Vom 12. Juli bis zum 13. September finden im Grazer Dom jeden Sonntag um 20 Uhr sehr exquisite Orgelkonzerte statt. Nur die besten Organisten wurden eingeladen. Neben bekannten Größen wie Arno Hartmann (Duisburg), Ksenya Pogorelaja (Russland), Ben van Oosten (Den Haag) und Jan Vladimir Michalko (Slowakei) wurden die Jungstars Ines Schüttengruber (Wien) und Natalia Golfarb (Russland) sowie die Domorganisten von Regensburg (Franz Josef Stoiber), Salzburg (Heribert Metzger) und Graz (Christian Iwan) ausgewählt. Die Programme sind sehr abwechslungsreich gestaltet: Uraufführungen, Improvisationen, Meisterwerke aus dem 17. bis ins 20. Jahrhundert (Cesar Franck, Johann Sebastian Bach, Felix Mendelssohn-Bartholdy, Francois Couperin, Max Reger, Johann Pachelbel, um nur die bekanntesten Komponisten zu nennen).

warum orgel?

Christian Iwan

Christian Iwan

Wer noch nie ein Orgelkonzert miterlebt hat, sollte das tunlichst ausprobieren. Hier sind vier Gründe, warum…

1. Die Temperaturen im Grazer Dom sind im Sommer sehr einladend.

2. Im Gegensatz zu den meisten anderen Konzerten sitzt man mit dem Rücken zum Solisten und bekommt somit die Musik von hinten und von oben präsentiert, was zu einer interessanten Musikwahrnehmung führt.

3. Das ruhige und prachtvolle Ambiente fördert Genuss und Entspannung.

4. Das breite Spektrum der Orgel sorgt für interessante Klangerlebnisse.

Am Sonntag, dem 12. Juli, eröffnete der Grazer Domorganist Christian Iwan den Zyklus. Er begann mit einem Präludium von Nicolaus Bruhns aus dem 17. Jahrhundert, einem gelungenen Opener, einer feinen Komposition, die sehr dynamisch und abwechslungsreich und teilweise richtig wild klang. Christian Iwan, der 2005 den 1. Preis beim internationalen Orgelwettbewerb in Erfurt erobert hatte, konnte seine Stärken richtig ausspielen.
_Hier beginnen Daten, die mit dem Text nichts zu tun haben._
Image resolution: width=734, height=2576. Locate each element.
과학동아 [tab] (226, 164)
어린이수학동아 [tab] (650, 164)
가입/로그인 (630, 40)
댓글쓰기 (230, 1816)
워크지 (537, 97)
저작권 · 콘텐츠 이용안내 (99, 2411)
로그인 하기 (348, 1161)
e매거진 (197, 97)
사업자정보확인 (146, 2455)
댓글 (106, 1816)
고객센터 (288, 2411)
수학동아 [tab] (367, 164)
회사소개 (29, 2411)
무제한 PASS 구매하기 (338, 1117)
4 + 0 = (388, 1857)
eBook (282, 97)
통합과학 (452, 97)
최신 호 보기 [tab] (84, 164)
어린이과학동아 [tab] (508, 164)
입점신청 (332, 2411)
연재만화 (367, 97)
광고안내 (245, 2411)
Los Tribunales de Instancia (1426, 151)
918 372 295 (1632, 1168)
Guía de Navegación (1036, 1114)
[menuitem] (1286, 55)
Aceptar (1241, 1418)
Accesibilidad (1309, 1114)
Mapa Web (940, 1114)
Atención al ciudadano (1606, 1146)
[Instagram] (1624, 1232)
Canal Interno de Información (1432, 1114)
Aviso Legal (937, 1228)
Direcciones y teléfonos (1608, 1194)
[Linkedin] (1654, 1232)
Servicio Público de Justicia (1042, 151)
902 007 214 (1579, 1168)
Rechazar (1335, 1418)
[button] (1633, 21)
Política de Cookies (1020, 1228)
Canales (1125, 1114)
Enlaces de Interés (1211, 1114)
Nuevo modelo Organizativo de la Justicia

Der zweite Programmpunkt war die Sonate 5, BWV 529 von Johann Sebastian Bach mit einem etwas banalen ersten Satz, der sich um eine einfache verspielte Melodie dreht. Sehr angenehm war der langsame Satz, bei dem Christian Iwan einen leichten, edel glitzernden Klang herausholen konnte. Ein gemütlicher letzter Satz beschloß dann dieses Werk.

improvisatione furioso

Der Grazer Dom

Der Grazer Dom

Danach zeigte uns der Solist sein Können in einer interessant gestalteten ungefähr 10-minütigen Improvisation. Er beeindruckte vor allem durch sein harmonisches Verständnis, fand geschmackvolle Modulationen und Akkordverbindungen und konnte seine vielschichtigen Einflüsse (z.b. von George Gershwin) sehr unauffällig, aber effektiv integrieren. Nach einem gefühlvollen ruhigen Mittelteil steigerte sich der Aufbau zu einem furiosen Finale.

Für viele Orgelfans darf Max Reger im Programm nicht fehlen, und Christian Iwan brillierte zum Abschluss nochmal mit dessen Fantasie und Fuge in d-Moll. Auch Reger liebt anscheinend die Modulation über alles und das konnte Christian Iwan dem interessierten Grazer Publikum sehr gut vermitteln. Es war auch wunderschön mitzuerleben, wie er seine Soundvorstellungen mittels der reichen Klangmöglichkeiten der Grazer Domorgel verwirklichen konnte. Alles in allem ein gelungener Auftakt! Am nächsten Sonntag geht’s weiter mit einem Star der Orgelszene Arno Hartmann und wiederum einem sehr bunten Programm.